→ REQUIRED ACTION:
Go over the lines below, and when one contains the word "every", copy it.

# # # #

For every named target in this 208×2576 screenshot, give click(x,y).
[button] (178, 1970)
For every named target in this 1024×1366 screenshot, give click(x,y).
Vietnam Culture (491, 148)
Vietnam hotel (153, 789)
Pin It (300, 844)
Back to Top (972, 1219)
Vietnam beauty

# # # #

→ RESULT FOR THIS EXERCISE:
For every named target in this 208×2576 screenshot, give click(x,y).
For every named target in this 1024×1366 screenshot, give click(x,y).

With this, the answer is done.